It’s easy to feel the Christmas spirit when entering The Birches neighborhood.
At night, each of its 15 homes features the same decorations of an 8-foot white metal Christmas tree with strands of sparkling white lights and a star, and a lighted wreath with a red ribbon adorning each mailbox.
The overall sight makes the small neighborhood located near the very end of East Park Avenue look like an oasis of holiday cheer.
“We say every time we turn in, it’s like a winter wonderland, and we think it’s real pretty,” said Vicki Morgan, who is president of The Birches Homeowners Association.
Vicki Morgan, left, president of The Birches Homeowners Association, and Patty Brock sit at the entrance of their neighborhood. For the past three years, residents of The Birches decorate each of their homes with an 8-foot metal lighted Christmas tree, which was Brock’s idea.
While each house in the neighborhood has put up a lighted wreath every year, the metal trees were added three years ago.
The idea for the addition to the Christmas decorations came from Patty Brock, who resides in The Birches. It came to her while traveling on U.S. 82 toward Winona during the holiday season.
“I noticed several lit up metal trees, and I just had been thinking how pretty that would be” at The Birches, she said.

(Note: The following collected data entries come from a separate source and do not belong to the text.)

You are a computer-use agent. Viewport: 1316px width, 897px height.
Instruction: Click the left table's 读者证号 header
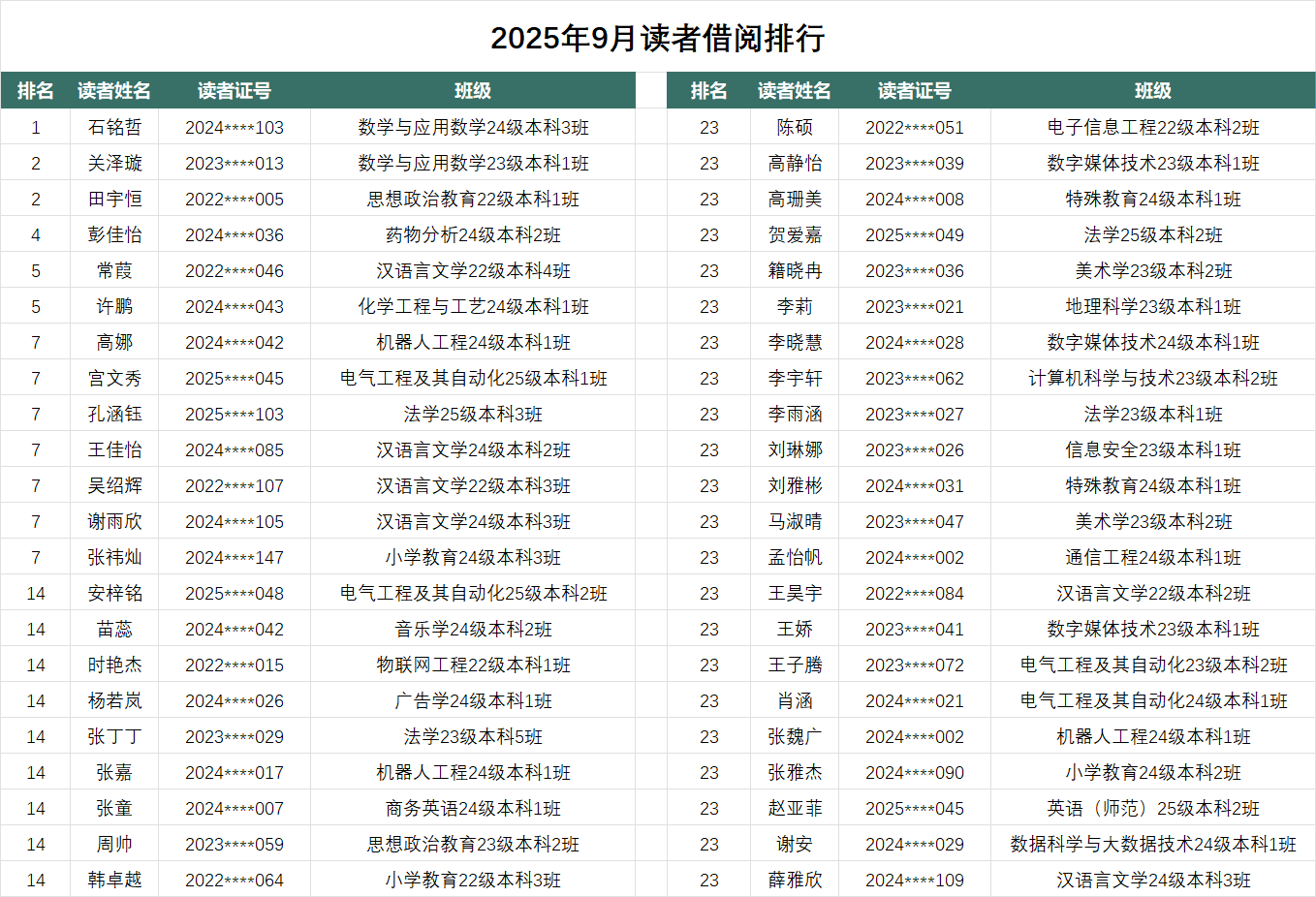click(x=235, y=91)
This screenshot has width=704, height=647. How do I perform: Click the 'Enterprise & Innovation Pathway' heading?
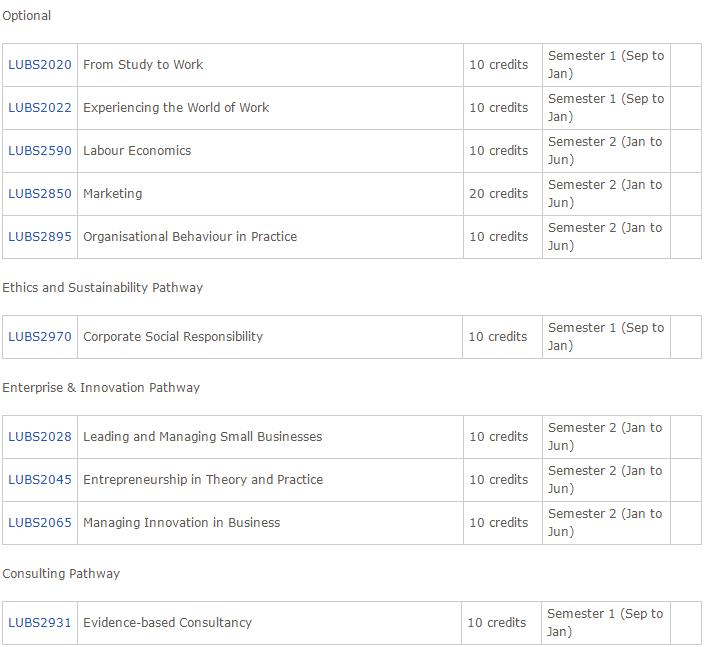(101, 388)
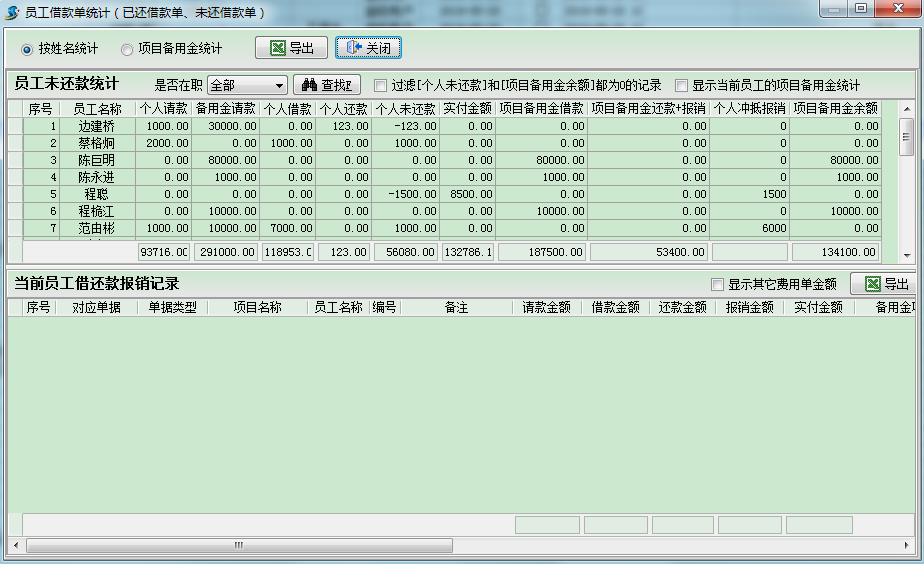Toggle the 显示其它费用单金额 checkbox
This screenshot has width=924, height=564.
point(716,284)
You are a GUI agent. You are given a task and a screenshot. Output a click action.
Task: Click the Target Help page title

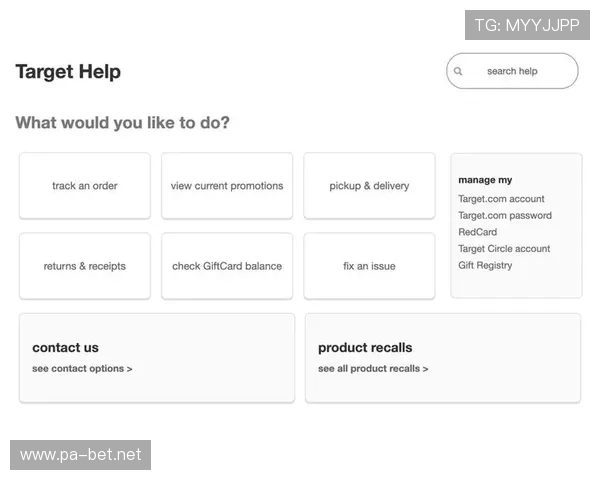tap(68, 72)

One day, Brock went to Big Lots and found enough of the same 8-foot metal Christmas trees to light up each home in her neighborhood.
Each year, residents of The Birches get together for a Christmas party and an annual Homeowners Association meeting in December. Brock had mentioned the year before at the meeting that the neighborhood should do something during Christmas “to set our area apart.”
After Brock spotted the decorations and talked to Morgan, the trees were purchased.
“I think we just went and bought them on faith,” said Morgan. “And then I emailed everybody, and everybody agreed to do it.”
The Christmas decorations at The Birches are on display from Dec. 1 to Jan.1, and the lights come on each evening at around 5 p.m. — or whenever the timers recognize “dusk,” which varies for some but is within a 15-minute time frame.
“I just love for 5 o’clock to come and watch them come on,” said Brock. “One timer may think it’s dusk at 4:30 and another at 5. It’s fun to watch them slowly come on.”
The trees take about 30 minutes to an hour to assemble, depending on how tangled the strands of lights are or any other technical issues that can occur with Christmas decorations after being in storage for a year.
Morgan and her husband, Noel, assembled four of the trees this year, including the two at the entrance to The Birches.
“And we did not have a fight,” Morgan said with a laugh. “It’s exciting when you see them going up, and I am always sad when it’s over, and we take them down.”
After Thanksgiving, the trees start going up.
“The Muses across the street had their tree up first,” said Morgan.
Then after the trees at the homes of the Morgans and the Brocks went up, “they all started appearing.”
“It’s simple elegance — that’s what I think it looks like,” said Brock.
The Birches residents are a close-knit group.
“We just feel like we’re a little community within Greenwood, and we just love The Birches,” said Morgan.
One of the Christmas trees shines brightly at night at the entrance of The Birches.
In addition to the annual Christmas party and meeting, the residents hold a get-together in the spring, such as a crawfish boil, and they dress up for Halloween and gather in front of Brock’s home to give out candy to trick-or-treaters. Some of the women in the neighborhood started community raised-bed gardens a few years ago.
“We’re all real close, because we’re all good friends,” said Brock. “We just love our little area. I never had a neighbor until I moved here; I mean I never went next door to anybody’s house. A lot of people don’t even know their neighbors.”
Morgan said if one neighbor looks out the window and happens to see another outside, “we’ll walk out and start talking to them.”
“I’ve lived in neighborhoods before and I loved my neighbors, but I never spent time with them,” she said.
The residents of The Birches are encouraging other neighborhoods to pick a holiday theme and decorate for the Christmas season.
“They could start with a wreath, and I just think that would be pretty to be able to ride around and look at that,” said Morgan.
For the residents of The Birches, decorating for Christmas is not only a way to make their neighborhood feel special, but also a way to bond.
“It’s just another way to bind you together,” said Morgan.
Camaraderie, coming together and caring for each other are what the Christmas season is all about, Morgan said.
“I can honestly say what’s made us close is we do things together,” she said.
Brock added, “It brings neighbors together. ... And it makes you proud when you look at it.”